Records
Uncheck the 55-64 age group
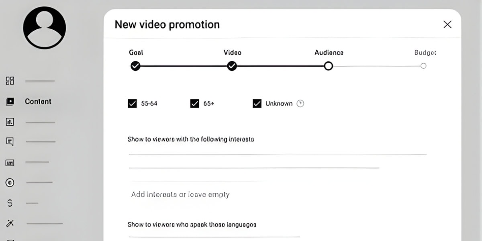Image resolution: width=482 pixels, height=241 pixels. tap(133, 103)
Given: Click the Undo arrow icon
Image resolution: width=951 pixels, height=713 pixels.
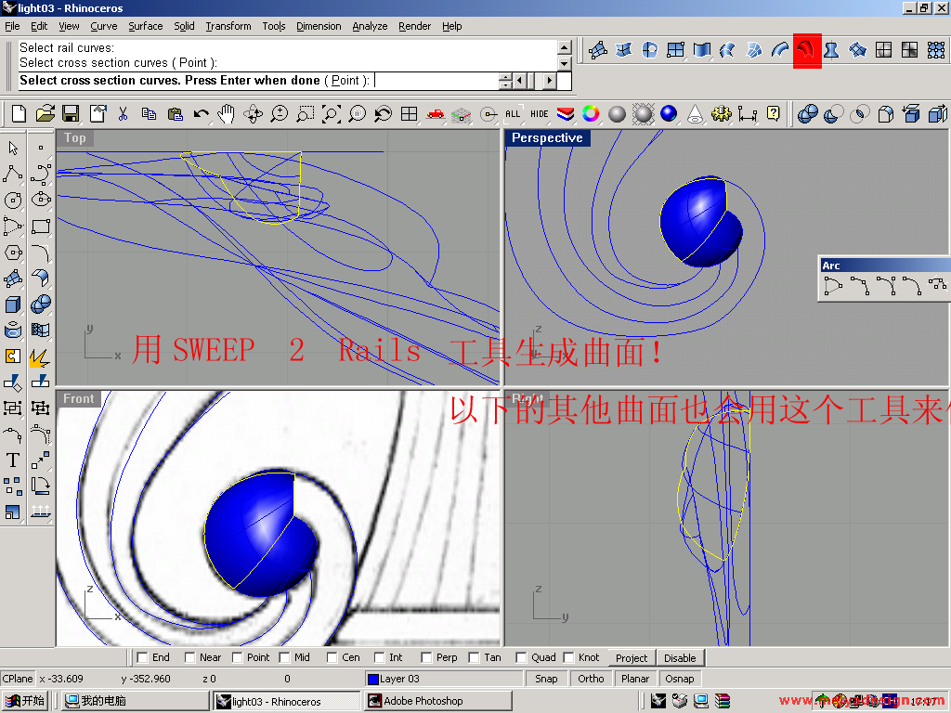Looking at the screenshot, I should [x=201, y=114].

§ WORK TO BE COMPLETED: Rewrite the records above with "age group" swapped for "age bracket" and every other line kept the same. Leave the pictures out.

§ WRITTEN SOLUTION:
Uncheck the 55-64 age bracket
Image resolution: width=482 pixels, height=241 pixels. tap(133, 103)
Given: Click the Undo arrow icon
Image resolution: width=951 pixels, height=713 pixels.
Looking at the screenshot, I should [x=201, y=114].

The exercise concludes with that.